Example 4: Tom wrote the results of the sprint race for $21$ competitors and grouped them in the following table. Calculate the mode.
Solution:
Modal class is obviously $60 – 64$, which means that
$$L_{1} = 59.5, a = 7, b = 8, c = 4, l = 5.$$
Therefore, the mode is
$$M_{o} = 59.5 + \frac{8-7}{(8 – 7) + (8 – 4)}\cdot 5 = 59.5 + \frac{1}{1 + 4} \cdot 5 = 59.5 + 1 = 60.5.$$
Median
The median is the middle point in a given data set. In other words, half of the data points are smaller than the median and half of them are larger. More formally, the following holds:
Let $y_{1}, \cdots, y_{N}$ be a grouped statistical sequence. Precisely, let $y_{1}, \cdots, y_{N}$ be the values of numeric variable so that $y_{1}\leq \cdots \leq y_{N}$.
Furthermore, let $r = Int \left(\frac{N}{2}\right) + 1$, where Int denotes the whole value of a number without decimals (e.g. Int $7.9=7$).
First case: $N$ is odd
We define median as a value of the r – th member of sequence, $y_{r}$.
Second case: $N$ is even
We define median as $$M_{e} = \frac{y_{r-1}+y_{r}}{2}.$$
Therefore, in order to find the median, we need to arrange points from smallest to largest. If $N$ is odd, the median is the middle data point in the list. If $N$ is even, the median is the average of the two middle data points in the list.

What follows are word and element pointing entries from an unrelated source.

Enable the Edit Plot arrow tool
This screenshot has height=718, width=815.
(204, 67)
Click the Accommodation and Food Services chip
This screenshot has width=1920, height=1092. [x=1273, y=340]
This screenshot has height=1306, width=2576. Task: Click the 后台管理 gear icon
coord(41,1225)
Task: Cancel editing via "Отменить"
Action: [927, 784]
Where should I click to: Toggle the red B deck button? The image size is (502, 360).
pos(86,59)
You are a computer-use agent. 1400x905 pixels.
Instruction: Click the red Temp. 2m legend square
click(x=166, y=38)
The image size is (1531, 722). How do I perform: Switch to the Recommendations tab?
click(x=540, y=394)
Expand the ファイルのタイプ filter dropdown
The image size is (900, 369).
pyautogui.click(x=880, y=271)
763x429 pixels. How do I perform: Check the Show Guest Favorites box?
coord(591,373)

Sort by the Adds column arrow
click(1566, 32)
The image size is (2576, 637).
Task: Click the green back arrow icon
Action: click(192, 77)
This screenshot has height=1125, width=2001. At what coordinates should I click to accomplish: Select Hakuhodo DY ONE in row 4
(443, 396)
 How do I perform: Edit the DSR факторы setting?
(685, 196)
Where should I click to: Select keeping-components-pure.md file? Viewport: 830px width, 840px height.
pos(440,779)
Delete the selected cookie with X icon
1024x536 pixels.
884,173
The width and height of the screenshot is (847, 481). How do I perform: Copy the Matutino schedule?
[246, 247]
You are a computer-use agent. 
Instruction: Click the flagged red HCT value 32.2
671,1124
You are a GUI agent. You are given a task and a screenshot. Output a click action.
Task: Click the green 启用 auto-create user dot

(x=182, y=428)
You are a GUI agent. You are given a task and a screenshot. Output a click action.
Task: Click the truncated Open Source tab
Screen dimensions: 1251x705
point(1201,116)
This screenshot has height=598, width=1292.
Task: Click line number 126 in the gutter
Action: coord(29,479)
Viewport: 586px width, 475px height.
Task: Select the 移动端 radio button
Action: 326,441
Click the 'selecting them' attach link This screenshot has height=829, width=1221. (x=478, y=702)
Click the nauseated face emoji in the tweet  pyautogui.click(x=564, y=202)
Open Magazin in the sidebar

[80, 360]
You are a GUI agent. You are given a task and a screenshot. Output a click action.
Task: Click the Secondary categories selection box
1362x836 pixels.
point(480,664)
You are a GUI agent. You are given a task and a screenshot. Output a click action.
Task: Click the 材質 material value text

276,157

Example 5: Find the median of the following data: $2, 5, 8, 13, 18$.
Solution:
$$r = Int \left(\frac{5}{2}\right) + 1 = 3 \Rightarrow M_{e} = y_{r} = y_{3} = 8$$
Example 6: Find the mode and median of the following data: $1, 3, 3, 2, 5, 3, 7, 7, 8, 8, 10, 11$.
Solution:
First, we need to rearrange the data set so that numbers start from the smallest and end with the largest:
$$1, 2, 3, 3, 3, 5, 7, 7, 8, 8, 10, 11$$
$M_{o} = 3$, since number $3$ occurs $3$ times, and no other element occurs more than that.
$N$ is even, so $M_{e} = \frac{y_{6} + y_{7}}{2} = \frac{5 + 7}{2} = 6$.
In this example we can see that median doesn’t have to be in the list of given numbers.
Median of grouped data
If a distribution of numeric variable is grouped in classes, we define median class as first class $[L_{1}, L_{2}]$ whose cumulative frequency is greater than or equal to $\frac{N}{2}$. We can calculate the median using the following formula:
$$M_{e} = L_{1} + \frac{\frac{N}{2}- F(L_{1})}{f_{med}}l,$$
where $f_{med}$ is a frequency of median class, $l = L_{2} – L_{1}$ its width and $F(L_{1})$ cumulative frequency.
Example 7: The following table shows the number of unemployed people in Croatia in $1999$. Calculate the median.
Solution:
$$N = 341730, \frac{N}{2} = 170865$$
The class with the highest frequency ($119819$) is median class. Therefore,
$$L_{1} = 25, f_{med} = 119819, l = 5, F(L_{1}) = 115652.$$
Finally, the median is
$$M_{e} = L_{1} + \frac{\frac{N}{2} – F(25)}{f_{med}}l = 27.304.$$
In conclusion, we can say that the age of the first half of the people which were unemployed was $27$ years or less and the other half were people older than $27$ years.
Note: We can imagine mode as a point in the base of polygon of frequency in which the polygon has the highest value. Furthermore, we can interpret median as a point in the base in which a perpendicular divides the polygon in two parts of equal areas.